A terra é diferente quando olhada lá de cima. É mais... bonita? Silenciosa, com certeza, e não dá tanto medo. Deve ser porque não tenho mais poderes e não posso voar. Agora eu sou humano, e me sinto extremamente fraco.

  Termino de me arrumar, coloco a mochila nas costas e saio do apartamento. Ele era pequeno mas serviria por algum tempo. Começo a caminhar e paro para arrumar a gravata, no céu só usávamos camisa social então não estou acostumado.

  Passo pela porta e vou em direção aos armários, pego o material da primeira aula e vou para a sala. Ainda faltavam uns dez minutos para o sinal bater então eu estava tranquilo. A manhã estava calma e tranquila, mas mesmo assim eu não estava com uma sensação boa.

- Ah, qual é Sato? Passa os exercícios aí - assim que entro na sala, ouço uns garotos provocando um outro que sentava no fundo. Resolvo ignorar e sento no meu lugar.
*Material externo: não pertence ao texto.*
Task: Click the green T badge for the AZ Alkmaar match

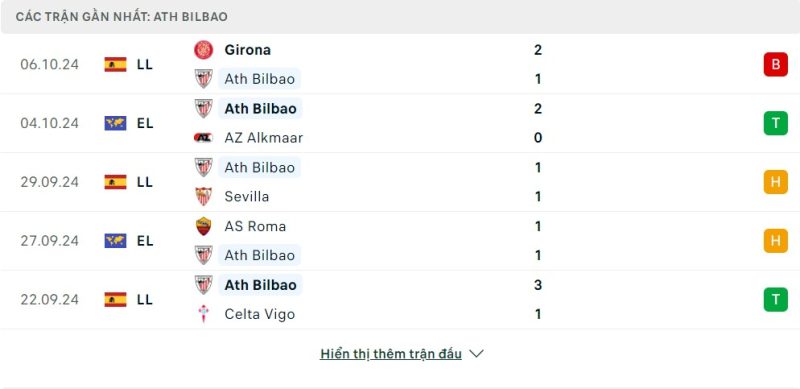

- Tá querendo apanhar, moleque? - Sousuke diz, tomando o caderno do garoto que estava sentado. Ele abaixa a cabeça e não diz nada.

- Bom dia - a professora de Japonês Moderno diz entrando na sala com uma pilha de livros nas mãos. - Sentem-se nos seus lugares que já vamos começar.

Os garotos que estavam em pé se sentam e a sala fica em silêncio enquanto a professora começa a escrever algo no quadro. Olho ao redor da sala e percebo que Daisuke não está, por algum motivo ele faltou. Deve ter acontecido alguma coisa, ele nunca foi de faltar aula sem motivo.

Algum tempo se passa e eu precisava amenizar o tédio da aula, já que não tinha como eu sair da escola para ver o que aconteceu com Daisuke, levanto a mão e peço para ir ao banheiro.

Ando pelos corredores e logo chego em frente à porta que dava acesso aos banheiros. Entro no que correspondia ao masculino e vou até uma das cabines, prefiro não usar os mictórios. Ouço um grito alarmante e desesperador vindo do corredor, seguido de um disparo. Saio do banheiro correndo e vejo um corpo no chão, sangue escorria por todo lado. Ao redor não havia mais ninguém de início, mas logo começaram a chegar funcionários juntamente com alunos que saíam de dentro das salas.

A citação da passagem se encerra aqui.